Relaymedia

PCUSA Marks 300 Years amid Major Changes

A restructuring Presbyterian Church (U.S.A.) just marked its tercentennial on Sunday. The 300th year opened in Philadelphia at a time when the downsized body is under major reconstruction for mission
( [email protected] ) Oct 02, 2006 03:39 PM EDT

A restructuring Presbyterian Church (U.S.A.) just marked its tercentennial on Sunday. The 300th year opened in Philadelphia at a time when the downsized body is under major reconstruction for mission and staff.

Congregants from the 2.3 million-member body – the largest Presbyterian group in the U.S. – celebrated the historic year in a city where Presbyterians had its beginnings in the states. The anniversary service was held days after the denomination renewed commitments to mission for a revitalized PC(USA).

"We are Presbyterians sent by God as apostles to make disciples and transform the world," said David Wasserman, executive of Grace Presbytery, according to the Presbyterian News Service. "If we claim that purpose, the rest of it – funding, structure – will fall into place."

The national church body hit a record low in membership this year with a drop of more than two percent since 2004. Membership losses, baptism decreases, and congregations leaving the group over homosexual issues have brought down the membership to a little more than 2.3 million. And denominational officials projected a continuing decline.

The General Assembly Council approved a reduced budget plan for the 2005-2006 fiscal year with a $9.15 million cut last April. Decreased funding has affected staff and mission work and prompting the council to reorganize its structure and its mission plans.

A new Mission Work Plan is being implemented with new staff structures and renewed mission efforts underway.

Responding to the restructuring in the PC(USA), Moderator Joan Gray said the denomination is "passing away" with all the changes being implemented.

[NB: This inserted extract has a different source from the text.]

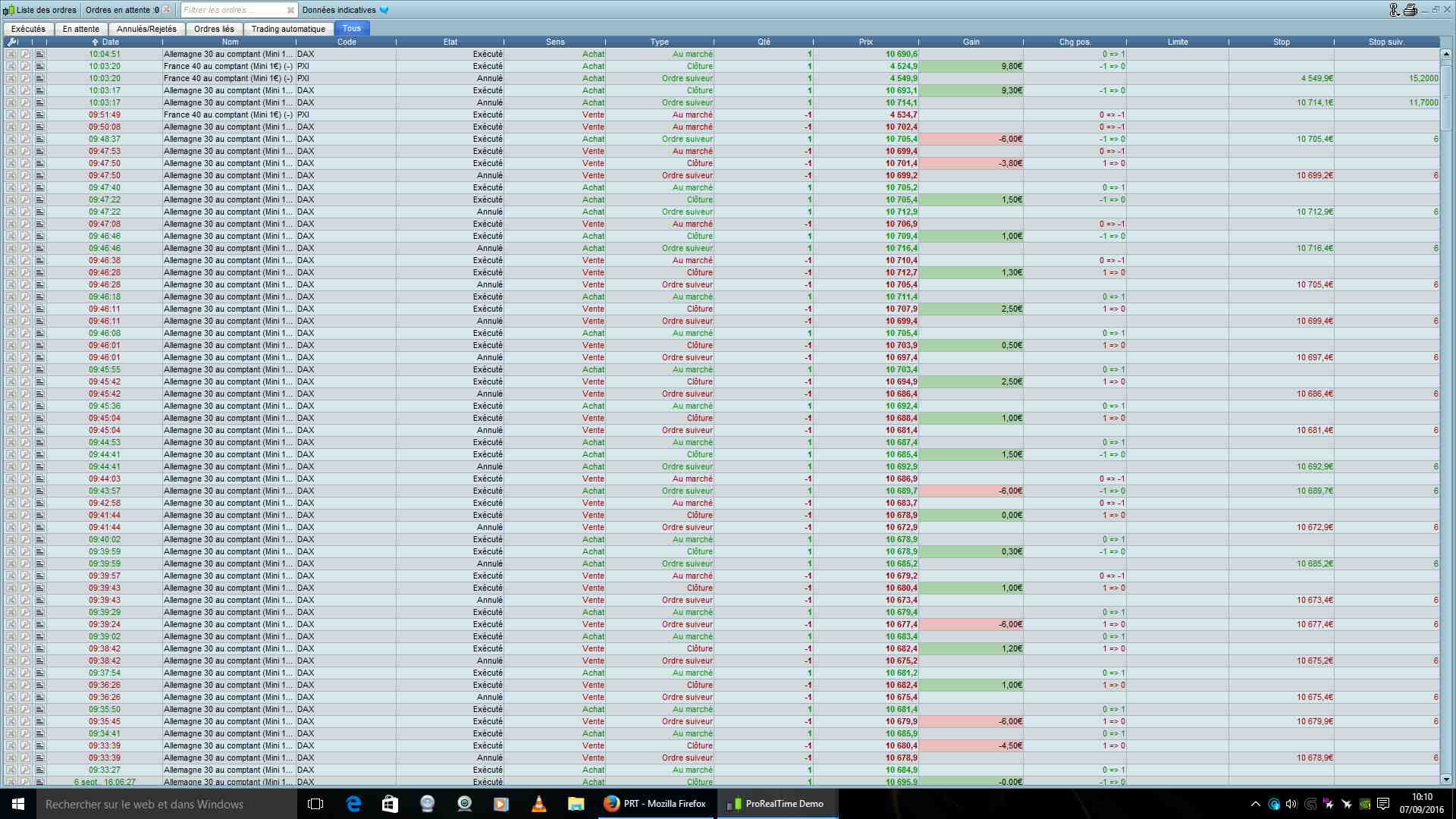The image size is (1456, 819).
Task: Open details icon of 10:04:51 order row
Action: coord(40,54)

"The ways of being a denomination that have served us so well for so many years, in which I was raised and trained and done my ministry for the past 30 years, are passing away, some so slowly that we barely recognize it, some very fast," she told the General Assembly, according to PNS.

Historically, the Presbyterian Church had grown exponentially in the U.S. since the organization of the first American Presbytery in 1706. Splits and reunions in the church led to several Presbyterian groups including the PC(USA), which is reported to be the largest among the other U.S. groups. A steady decline in membership of one to two percent began in 1975.

Amid the reductions and restructuring, the group held its first-ever joint meeting of the General Assembly Council last week to find "A New Way for a New Day." The PC(USA) has largely centered its restructuring around mission.

Participants renewed commitments to communication and collaboration for a church more focused on mission.

"Everything we do must support the mission activities of the church," said new GAC Executive Director Linda Valentine, "not just here but in presbyteries and congregations."